What we do know is definitely more efficient is the basic premise of efficiency from specificity. Firstly, a definition you may hear ASIC (Application Specific Integrated Circuit) which is a fancy way of saying the chip was built around a specific application, in this case LLM training. The way these TPUs are built specifically for LLM training is from their systolic array architecture, which I will detail now.

Every time a GPU completes a multiplication, it requires two registers, each one storing a number. Then you multiply the two numbers and store it to memory. This means, every time you multiply two numbers, you have to store the final product in memory, which is slow and inefficient, especially with the number of times two numbers are multiplied just to complete one “set” of matrix multiplications within the massive matrices used for current LLMs. The TPU’s systolic array architecture means each product moves in one “flow” from processing element to processing element. A processing element is used for each element in the array, and its only capabilities are to receive a number from an adjacent and previous element in the matrix, multiply this received number to its current number, and add it to an accumulator. This natural flow along with storing the sum in an accumulator rather than adding lots of intermediary steps from reading and writing to memory saves a lot of power and time. By virtue of design, TPUs are more efficient in this regard.

However, the claims that these TPUs will give you x% more per dollar or are y% more energy efficient is based off very biased data. Since Google are the original innovators and currently the only creators of the TPU, all studies/papers on this new architecture are done by Google, which raises questions as to whether there is any embellishment in these numbers to make them more appealing to buy. On top of that, the improvements of these TPUs are purely based on improvements of efficiency for training Gemini models (which is Google’s LLM) vs before using TPUs to train Gemini. This does not account for any other optimizations done anywhere in the training process by Google, which seems intentionally flawed.

Regardless of the dubious nature of Google’s claims as to the advantages of the TPU, on top of Google using their own TPUs to train their models, Anthropic has also opted to use Google’s TPUs. Immediately, Nvidia has lost two massive customers. If/when Google iteratively improves their TPUs, maybe it will not be as contentious, though we will need to compare the improvement of the TPU to the improvement of Nvidia’s GPUs, as of course Nvidia will be continuing to innovate as well.

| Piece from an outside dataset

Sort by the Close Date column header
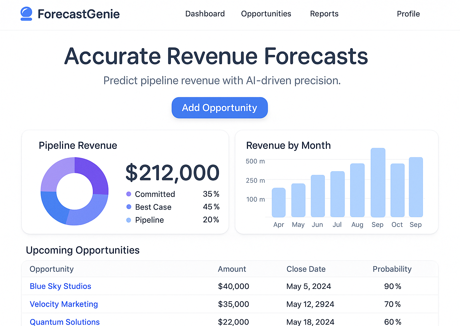tap(306, 269)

If I were the CEO of Nvidia, rather than staying completely all in on GPUs, I would create a small subsidiary of Nvidia with a small team and a few tens of millions in funding (remember the 3.83 trillion-dollar evaluation and having the highest valuation in the world!) to try and compete with Google to make TPUs. We know how the mechanism of systolic array architecture works publicly already! Then, if TPUs turn out to be a fad, the project can be scrapped. Else, this subsidiary can continue to innovate and receive funding and resources generally in proportion to the success and demand of TPUs among customers who want to train frontier LLMs (or at least anything requiring lots of compute). This could even be done if any other disruptive technology other than TPUs surface in the future as well. This could be a nice inbetween for fighting off competition without distracting from the main vision of GPUs.

In my view, what could happen is the components of the transformer that require matrix multiplication can use TPUs, then the rest of the transformer, that is the “glue” steps between all the sequential matrix multiplication required for each prediction could be done with GPUs. Then, instead of the demand being purely one or the other, it will be some combination of the two. Of course, this relies on the ability for GPUs and TPUs to be able to communicate with each other. Who knows, maybe some successor of CUDA could be programmed to allow CPUs, GPUs and TPUs to work together in harmony in the way I just mentioned. Just an idea though!